While I was working on a paper on graph theory, I encountered a problem which I think is a number-theory-problem. I don't know if there are any tools to answer the question.
Find all natural numbers $n$, or prove there are infinitely many $n$, such that the equation $ab+bc+ca=n$ has no answer in $\mathbb{N}$.
Can help me or introduce some tools to answer this question?
Thanks
This is an elaboration of Emil Jeřábek's important comment, and contains no original contribution. The OP's problem was examined in depth by Borwein-Choi (1999), and their article is available for free here. I will summarize the content of this article below.
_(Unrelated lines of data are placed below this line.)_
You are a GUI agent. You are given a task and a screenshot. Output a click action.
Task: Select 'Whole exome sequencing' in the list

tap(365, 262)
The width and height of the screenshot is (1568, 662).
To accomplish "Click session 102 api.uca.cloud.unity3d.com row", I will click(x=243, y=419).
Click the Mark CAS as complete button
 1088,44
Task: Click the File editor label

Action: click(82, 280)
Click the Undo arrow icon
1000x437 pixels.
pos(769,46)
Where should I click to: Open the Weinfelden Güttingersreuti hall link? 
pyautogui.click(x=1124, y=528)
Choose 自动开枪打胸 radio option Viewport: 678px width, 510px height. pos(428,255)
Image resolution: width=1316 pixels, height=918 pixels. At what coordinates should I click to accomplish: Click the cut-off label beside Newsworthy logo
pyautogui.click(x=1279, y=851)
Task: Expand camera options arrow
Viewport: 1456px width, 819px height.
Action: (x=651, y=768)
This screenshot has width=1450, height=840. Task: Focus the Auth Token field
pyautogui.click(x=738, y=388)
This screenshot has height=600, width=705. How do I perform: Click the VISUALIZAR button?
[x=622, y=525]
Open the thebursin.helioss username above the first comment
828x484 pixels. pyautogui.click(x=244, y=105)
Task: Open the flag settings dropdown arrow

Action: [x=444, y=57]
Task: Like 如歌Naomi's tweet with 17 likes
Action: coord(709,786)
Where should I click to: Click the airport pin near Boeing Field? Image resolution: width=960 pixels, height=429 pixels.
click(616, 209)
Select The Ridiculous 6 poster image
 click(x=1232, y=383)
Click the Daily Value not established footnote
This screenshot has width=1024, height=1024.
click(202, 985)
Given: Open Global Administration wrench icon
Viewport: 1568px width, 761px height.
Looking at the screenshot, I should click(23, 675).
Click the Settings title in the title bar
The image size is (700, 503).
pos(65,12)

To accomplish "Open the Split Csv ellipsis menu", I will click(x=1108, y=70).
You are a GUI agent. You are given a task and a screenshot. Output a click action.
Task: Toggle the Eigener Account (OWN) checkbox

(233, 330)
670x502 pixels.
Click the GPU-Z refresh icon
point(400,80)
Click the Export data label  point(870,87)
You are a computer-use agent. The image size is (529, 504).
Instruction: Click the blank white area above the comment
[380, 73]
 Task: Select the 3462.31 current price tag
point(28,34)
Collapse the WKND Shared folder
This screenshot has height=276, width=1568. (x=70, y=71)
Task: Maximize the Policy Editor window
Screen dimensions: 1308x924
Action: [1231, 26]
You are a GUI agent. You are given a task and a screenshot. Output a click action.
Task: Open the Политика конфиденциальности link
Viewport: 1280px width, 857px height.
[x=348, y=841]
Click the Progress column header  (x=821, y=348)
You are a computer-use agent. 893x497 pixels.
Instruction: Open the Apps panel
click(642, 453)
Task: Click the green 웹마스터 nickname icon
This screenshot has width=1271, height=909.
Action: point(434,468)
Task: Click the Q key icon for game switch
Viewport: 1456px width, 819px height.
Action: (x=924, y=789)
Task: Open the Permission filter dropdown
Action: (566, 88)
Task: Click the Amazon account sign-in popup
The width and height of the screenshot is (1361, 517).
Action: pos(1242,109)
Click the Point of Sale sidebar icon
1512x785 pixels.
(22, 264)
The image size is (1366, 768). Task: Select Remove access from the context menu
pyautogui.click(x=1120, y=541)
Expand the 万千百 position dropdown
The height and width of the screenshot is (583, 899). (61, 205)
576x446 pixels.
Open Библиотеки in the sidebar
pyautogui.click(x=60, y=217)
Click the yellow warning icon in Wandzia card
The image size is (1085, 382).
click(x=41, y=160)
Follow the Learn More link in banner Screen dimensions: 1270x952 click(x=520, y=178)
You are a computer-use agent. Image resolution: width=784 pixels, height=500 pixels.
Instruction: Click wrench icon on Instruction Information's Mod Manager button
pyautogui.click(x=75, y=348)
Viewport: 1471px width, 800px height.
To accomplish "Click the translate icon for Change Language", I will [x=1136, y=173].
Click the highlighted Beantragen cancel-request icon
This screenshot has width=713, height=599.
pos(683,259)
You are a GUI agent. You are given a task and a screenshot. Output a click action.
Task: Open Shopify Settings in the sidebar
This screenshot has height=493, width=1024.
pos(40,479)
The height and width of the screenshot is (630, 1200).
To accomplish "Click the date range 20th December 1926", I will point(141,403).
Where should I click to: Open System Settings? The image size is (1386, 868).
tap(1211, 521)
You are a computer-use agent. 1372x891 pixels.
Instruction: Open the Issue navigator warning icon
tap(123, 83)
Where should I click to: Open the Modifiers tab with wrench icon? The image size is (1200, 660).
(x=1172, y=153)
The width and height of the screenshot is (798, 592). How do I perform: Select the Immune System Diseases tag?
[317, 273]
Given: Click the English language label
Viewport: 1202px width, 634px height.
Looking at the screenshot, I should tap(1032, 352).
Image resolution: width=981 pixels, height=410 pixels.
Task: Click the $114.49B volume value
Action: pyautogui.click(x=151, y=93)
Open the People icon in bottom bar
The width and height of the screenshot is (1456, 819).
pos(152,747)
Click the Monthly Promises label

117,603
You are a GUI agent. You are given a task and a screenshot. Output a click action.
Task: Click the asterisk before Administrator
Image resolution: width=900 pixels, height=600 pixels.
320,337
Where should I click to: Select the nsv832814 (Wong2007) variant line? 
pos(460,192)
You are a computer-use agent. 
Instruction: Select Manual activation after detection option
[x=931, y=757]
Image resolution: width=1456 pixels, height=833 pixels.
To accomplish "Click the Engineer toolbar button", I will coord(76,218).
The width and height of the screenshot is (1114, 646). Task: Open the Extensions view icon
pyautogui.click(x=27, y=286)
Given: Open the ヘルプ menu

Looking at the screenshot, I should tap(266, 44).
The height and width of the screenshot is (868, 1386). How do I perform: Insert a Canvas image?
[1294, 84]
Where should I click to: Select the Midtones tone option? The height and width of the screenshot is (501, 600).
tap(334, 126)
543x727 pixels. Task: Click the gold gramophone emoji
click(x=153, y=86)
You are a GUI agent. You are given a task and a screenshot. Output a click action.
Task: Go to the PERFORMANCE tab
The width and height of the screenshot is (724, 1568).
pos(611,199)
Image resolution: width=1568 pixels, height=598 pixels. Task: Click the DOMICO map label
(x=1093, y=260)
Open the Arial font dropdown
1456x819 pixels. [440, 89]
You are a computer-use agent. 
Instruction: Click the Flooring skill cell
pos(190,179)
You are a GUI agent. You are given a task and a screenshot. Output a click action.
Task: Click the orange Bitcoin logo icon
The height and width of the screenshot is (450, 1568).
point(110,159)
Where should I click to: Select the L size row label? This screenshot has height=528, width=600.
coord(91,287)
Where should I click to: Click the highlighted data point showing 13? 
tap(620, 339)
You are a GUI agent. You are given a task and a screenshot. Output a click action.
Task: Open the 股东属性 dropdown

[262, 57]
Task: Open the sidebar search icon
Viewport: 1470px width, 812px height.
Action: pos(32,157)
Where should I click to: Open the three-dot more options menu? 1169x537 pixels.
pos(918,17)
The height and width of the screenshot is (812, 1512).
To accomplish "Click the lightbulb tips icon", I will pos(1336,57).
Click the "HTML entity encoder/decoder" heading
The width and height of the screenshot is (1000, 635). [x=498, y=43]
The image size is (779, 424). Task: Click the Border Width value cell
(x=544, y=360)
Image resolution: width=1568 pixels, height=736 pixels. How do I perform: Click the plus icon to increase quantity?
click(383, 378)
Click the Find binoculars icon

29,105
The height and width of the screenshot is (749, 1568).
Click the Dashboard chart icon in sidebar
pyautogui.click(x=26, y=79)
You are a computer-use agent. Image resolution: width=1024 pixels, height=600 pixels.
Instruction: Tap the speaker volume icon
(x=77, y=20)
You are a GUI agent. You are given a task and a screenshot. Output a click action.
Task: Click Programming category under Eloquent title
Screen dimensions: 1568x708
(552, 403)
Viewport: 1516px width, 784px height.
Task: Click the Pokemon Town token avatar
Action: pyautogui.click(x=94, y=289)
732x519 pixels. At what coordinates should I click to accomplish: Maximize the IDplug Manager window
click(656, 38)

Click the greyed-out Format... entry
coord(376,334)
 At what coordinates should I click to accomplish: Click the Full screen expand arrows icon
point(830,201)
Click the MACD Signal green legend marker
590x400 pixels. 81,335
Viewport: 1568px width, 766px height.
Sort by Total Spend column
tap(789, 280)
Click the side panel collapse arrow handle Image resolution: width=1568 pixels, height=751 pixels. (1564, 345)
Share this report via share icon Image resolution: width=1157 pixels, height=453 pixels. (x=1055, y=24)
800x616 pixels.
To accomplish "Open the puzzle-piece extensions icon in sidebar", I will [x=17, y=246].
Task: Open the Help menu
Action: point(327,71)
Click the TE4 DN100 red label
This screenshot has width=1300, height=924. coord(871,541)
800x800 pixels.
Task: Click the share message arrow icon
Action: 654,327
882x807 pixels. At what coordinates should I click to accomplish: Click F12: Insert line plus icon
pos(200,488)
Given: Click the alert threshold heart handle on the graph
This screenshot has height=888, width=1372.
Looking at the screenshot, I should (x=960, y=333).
Let us consider an integer $n\geq 2$ that cannot be written as $ab+bc+ca$ with integers $a,b,c\geq 1$. Using Lemma 1.1 with $k=1$, we see that $n$ is even. Using Theorem 2.6, it follows that either $n\in\{4,18\}$ or $n=2p_1\dots p_r$ with distinct odd primes $p_j$. The proof of these two results are elementary but highly nontrivial. Then, using some results of Andrews and Crandall, the authors deduce that the class number $h(-4n)$ equals $2^r$ (which is the number of genera of discriminant $-4n$). It is classical that $h(-4n)$ is of size $n^{1/2+o(1)}$ while $2^r=n^{o(1)}$, hence the list of exceptional $n$'s is certainly finite. In fact, Weinberger (1973) analyzed the condition $h(-4n)=2^r$ carefully, and this way we know that either $$n\in\{2,4,6,10,18,22,30,42,58,70,78,102,130,190,210,330,462\},$$ or $n$ is possibly a further single number beyond $10^{11}$. The last possibility can only occur if the Generalized Riemann Hypothesis (GRH) fails for the $L$-function of some quadratic Dirichlet character.
To summarize, there are $18$ exceptional integers $n\geq 1$ if GRH holds, and possibly one further exceptional $n\geq 1$ if GRH fails. (In the above paragraph I restricted to $n\geq 2$ for convenience.)